Tegen het uitblijven van een beslissing op het aldus gemaakte bezwaar heeft appellante op 29 augustus 2016 beroep ingesteld bij dit gerecht.
Op 6 december 2016 heeft verweerder een verweerschrift ingediend.
Het gerecht heeft de zaak ter zitting behandeld op 21 augustus 2017, waar partijen, vertegenwoordigd door voornoemde gemachtigden, zijn verschenen.
Uitspraak is bepaald op heden.

2.OVERWEGINGEN

2.1
In het verweerschrift heeft verweerder te kennen gegeven dat hij bij beschikking van 30 november 2016 alsnog heeft beslist op het door appellante gemaakte bezwaar. Daarbij heeft hij dat bezwaar ongegrond verklaard en de afwijzing van 26 februari 2016 gehandhaafd. Een afschrift van deze beschikking is bij het verweerschrift gevoegd. Deze stukken zijn eerst ter zitting aan appellante uitgereikt.
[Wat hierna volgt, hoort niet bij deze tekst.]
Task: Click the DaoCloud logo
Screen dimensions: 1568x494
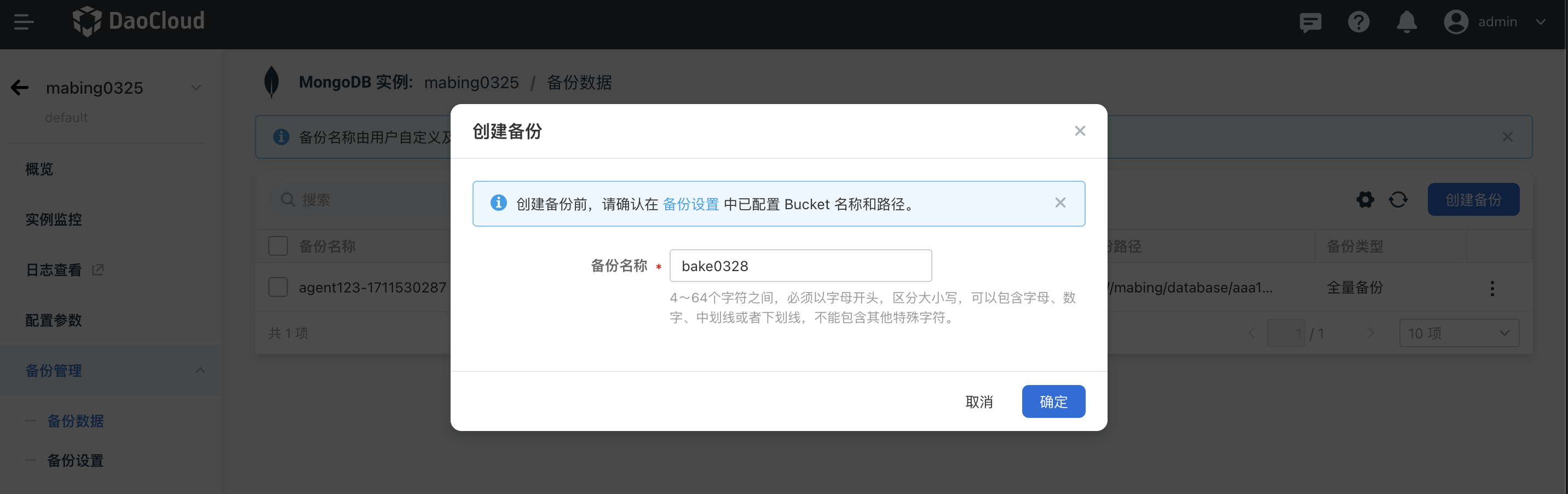Action: click(x=139, y=21)
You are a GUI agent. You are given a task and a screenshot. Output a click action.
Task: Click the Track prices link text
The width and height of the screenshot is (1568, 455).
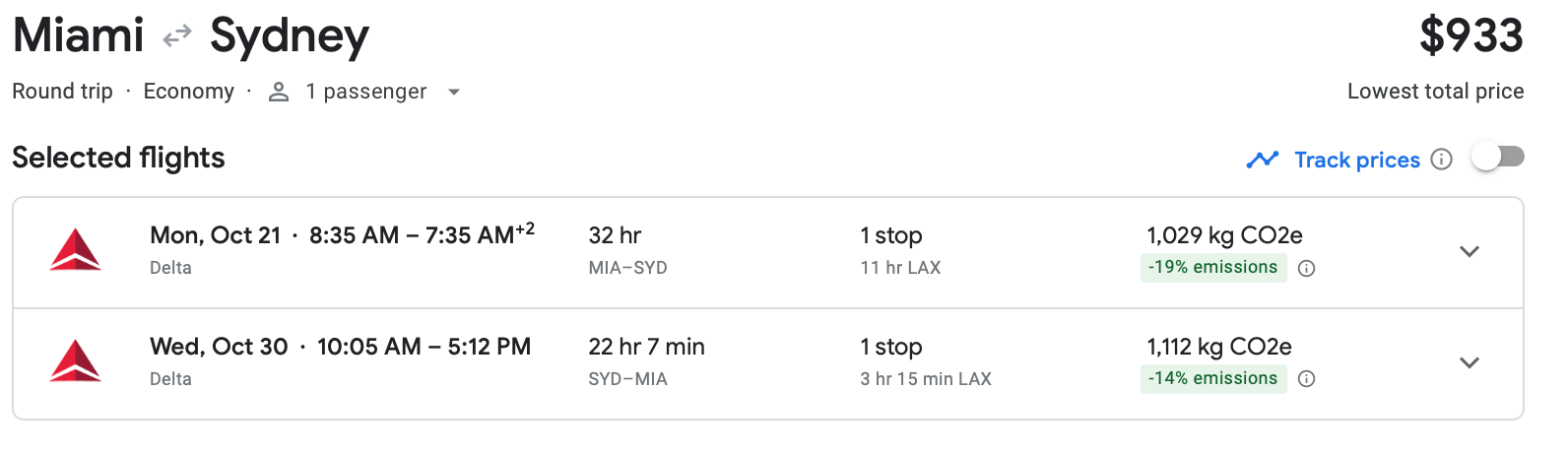tap(1357, 160)
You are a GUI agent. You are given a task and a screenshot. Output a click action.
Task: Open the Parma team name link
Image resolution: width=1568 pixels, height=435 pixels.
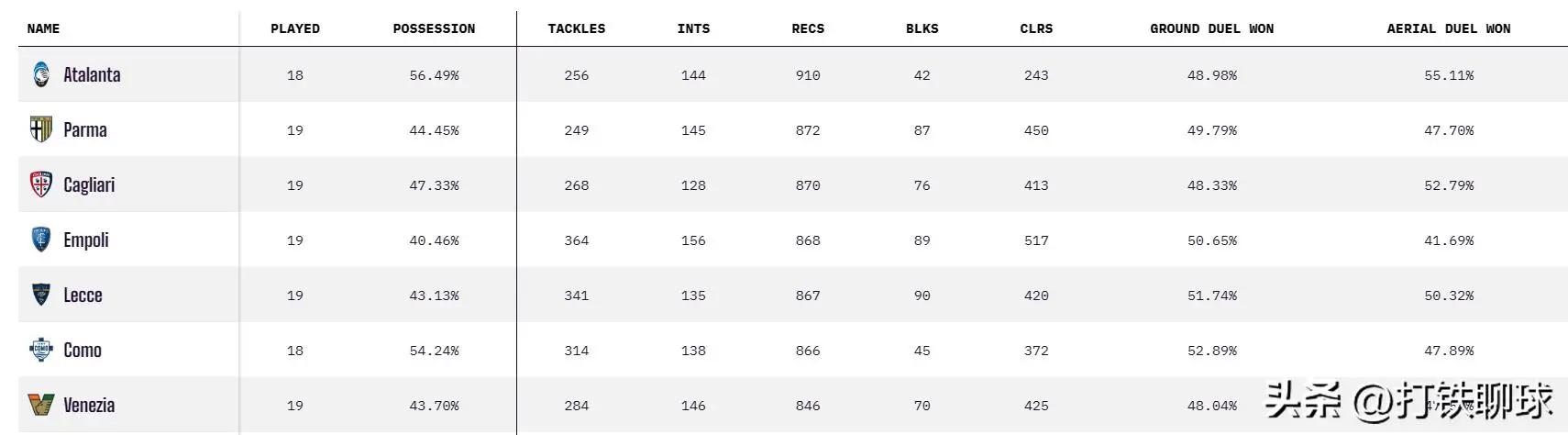[85, 130]

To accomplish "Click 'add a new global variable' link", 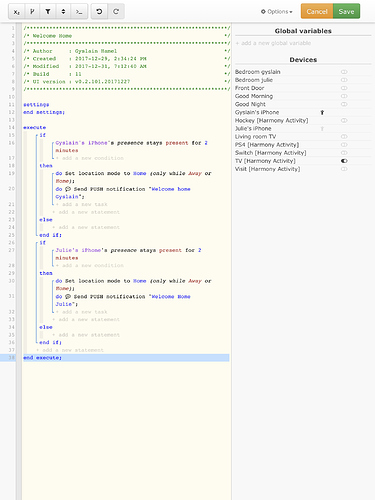I will 273,43.
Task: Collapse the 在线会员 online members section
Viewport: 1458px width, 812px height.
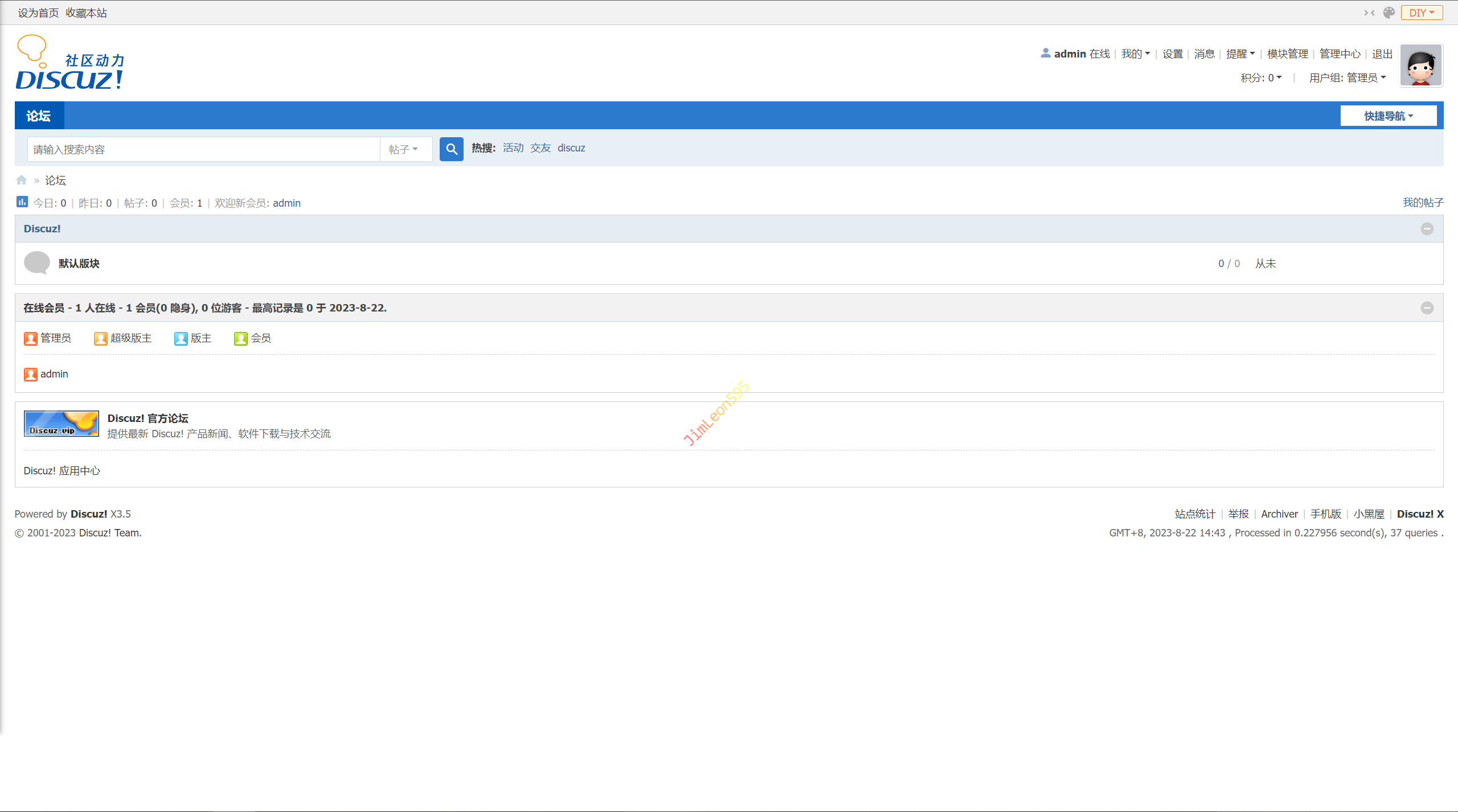Action: (1427, 308)
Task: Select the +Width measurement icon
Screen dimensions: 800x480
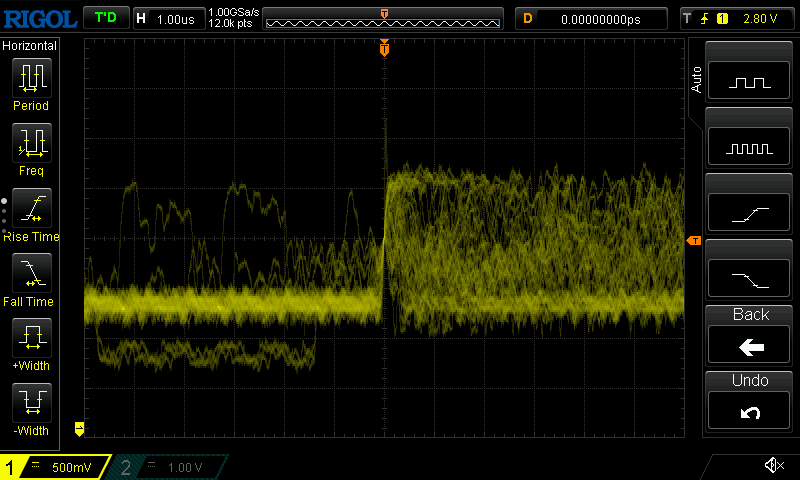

Daarop is zijdens appellante te kennen gegeven dat zij voornemens is tegen de beschikking van 30 november 2016 rechtsmiddelen aan te wenden en dat zij het voorliggende beroep slechts wenst te handhaven om in aanmerking te komen voor teruggave van het door haar betaalde griffierecht. Onder deze omstandigheden bestaat evenwel geen belang bij het beoordelen van het met een afwijzende beschikking gelijkgestelde uitblijven van een beschikking op het bezwaar van appellante gericht tegen de beschikking van 26 februari 2016.
2.3
Het beroep is niet-ontvankelijk.
2.4
Nu verweerder de bestreden fictieve afwijzende beschikking niet ten voordele van appellante heeft ingetrokken dan wel gewijzigd, bestaat geen aanleiding voor teruggave van het griffierecht, zoals door appellante verzocht (artikel 30, tweede lid, van de Lar).

3.BESLISSING

De rechter in dit gerecht:
- verklaart het beroep niet-ontvankelijk.
Deze beslissing werd gegeven door mr. M.E.B. de Haseth, rechter in dit gerecht, en uitgesproken ter openbare terechtzitting op maandag 9 oktober 2017 in aanwezigheid van de griffier.
Tegen deze uitspraak staat hoger beroep open bij het Hof (art. 53a LAR).
Het hoger beroep wordt ingesteld binnen zes weken na de dag waarop de beslissing op het beroep is gedagtekend. De instelling van het hoger beroep geschiedt door indiening bij de griffie van het Gerecht van een aan het Hof gericht beroepschrift (art. 53b LAR).